Under the circumstances it appears that appellee was the meritorious cause of the sale, and that was the cause of appellant making the sale, and would be entitled to a fee of $100, no difference whether at the time appellee sold the land, he was informed of it or not. Bryan v. Albert, 3 Ill. App. D. C. A purchaser under the facts and in contemplation of law was produced at the price at which the land was sold.

But the case stands quite differently as to the other part of the claim, for the excess above $35 per acre. The burden of proof was on appellee to show that Lauff, in pursuance of appellee’s bargain, was ready and willing to give appellant the $37.50 per acre.

It was not reasonable to suppose he would do so after he had ascertained that he could get the land for less, unless he had felt himself in honor bound to live up to his first contract, which, it appears, he did not.
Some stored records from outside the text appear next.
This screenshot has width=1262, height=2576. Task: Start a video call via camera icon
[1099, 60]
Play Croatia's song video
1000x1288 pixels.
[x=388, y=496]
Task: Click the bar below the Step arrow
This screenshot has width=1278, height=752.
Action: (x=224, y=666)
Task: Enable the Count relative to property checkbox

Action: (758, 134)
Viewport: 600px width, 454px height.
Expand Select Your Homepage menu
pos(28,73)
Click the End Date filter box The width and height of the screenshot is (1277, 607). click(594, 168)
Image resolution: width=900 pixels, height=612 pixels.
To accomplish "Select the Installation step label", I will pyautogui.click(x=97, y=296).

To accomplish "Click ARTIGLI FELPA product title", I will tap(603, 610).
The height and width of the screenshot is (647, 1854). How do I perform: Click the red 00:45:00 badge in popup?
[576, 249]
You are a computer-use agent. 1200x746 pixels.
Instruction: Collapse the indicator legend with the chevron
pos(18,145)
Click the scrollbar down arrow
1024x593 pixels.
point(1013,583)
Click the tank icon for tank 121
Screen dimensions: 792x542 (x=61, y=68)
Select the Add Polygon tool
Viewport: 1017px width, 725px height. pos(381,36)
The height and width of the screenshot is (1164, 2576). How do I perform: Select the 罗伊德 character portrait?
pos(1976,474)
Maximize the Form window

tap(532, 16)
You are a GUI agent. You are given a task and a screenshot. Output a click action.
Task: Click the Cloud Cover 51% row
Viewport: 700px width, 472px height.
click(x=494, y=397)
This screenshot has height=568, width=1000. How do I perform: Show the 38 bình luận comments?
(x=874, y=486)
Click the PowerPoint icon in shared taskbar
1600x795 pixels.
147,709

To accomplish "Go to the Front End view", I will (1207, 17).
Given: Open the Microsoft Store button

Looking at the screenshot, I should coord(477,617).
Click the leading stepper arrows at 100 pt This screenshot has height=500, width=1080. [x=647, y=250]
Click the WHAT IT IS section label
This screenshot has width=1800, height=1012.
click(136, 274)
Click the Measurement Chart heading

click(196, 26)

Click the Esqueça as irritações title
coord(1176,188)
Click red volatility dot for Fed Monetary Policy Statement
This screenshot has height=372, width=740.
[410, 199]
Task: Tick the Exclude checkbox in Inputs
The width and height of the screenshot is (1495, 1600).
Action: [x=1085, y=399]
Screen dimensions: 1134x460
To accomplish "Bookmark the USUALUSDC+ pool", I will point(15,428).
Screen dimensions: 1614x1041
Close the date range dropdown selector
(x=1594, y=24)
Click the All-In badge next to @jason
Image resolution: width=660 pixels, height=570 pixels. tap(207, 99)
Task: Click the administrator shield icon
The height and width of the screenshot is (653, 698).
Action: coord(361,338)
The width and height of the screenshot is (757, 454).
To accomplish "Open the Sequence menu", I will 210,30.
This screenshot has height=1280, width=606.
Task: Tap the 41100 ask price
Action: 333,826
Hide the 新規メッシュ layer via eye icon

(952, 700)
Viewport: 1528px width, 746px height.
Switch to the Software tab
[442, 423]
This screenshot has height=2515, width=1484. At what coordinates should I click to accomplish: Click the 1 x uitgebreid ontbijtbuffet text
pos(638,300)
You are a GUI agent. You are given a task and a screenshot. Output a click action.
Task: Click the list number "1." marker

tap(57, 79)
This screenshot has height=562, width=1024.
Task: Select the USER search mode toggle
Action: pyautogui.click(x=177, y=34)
What, the result would have been if appellant had refused to carry out the agreement he made with Lauff, after he learned of the first contract, can not be determined from the evidence. Lauff does not testify he would then have taken the land at that price, and as appellant had rightfully sold the land to Lauff, without notice and in good faith to his agent, he was not legally bound to repudiate his contract and demand the $37.50 per acre, as an experiment to test the matter as to the willingness of Lauff to give that amount.

In order to force Lauff to the test, he would have been compelled to give an absolute refusal to carry out his contract, which might have resulted in the loss of the sale of his land.

The contract between Lauff and appellee was verbal and incapable of being legally enforced, because it was obnoxious to the statute of frauds and perjuries, and under these circumstances it was incumbent on appellee to show that the vendee was willing and ready and able to carry out and perform the contract' at $37.50 per acre, as agreed on between Lauff and himself. Wilson v. Mason, 158 Ill. 304.

It will be noticed that the appellee, at the time the deed was delivered to Lauff, only demanded $100 due as his commission.

The court erred in rendering so large a judgment.

The evidence would not sustain a judgment for over $100.

For the error in the court giving judgment for too large a sum, the judgment of the Circuit Court is reversed and the cause remanded.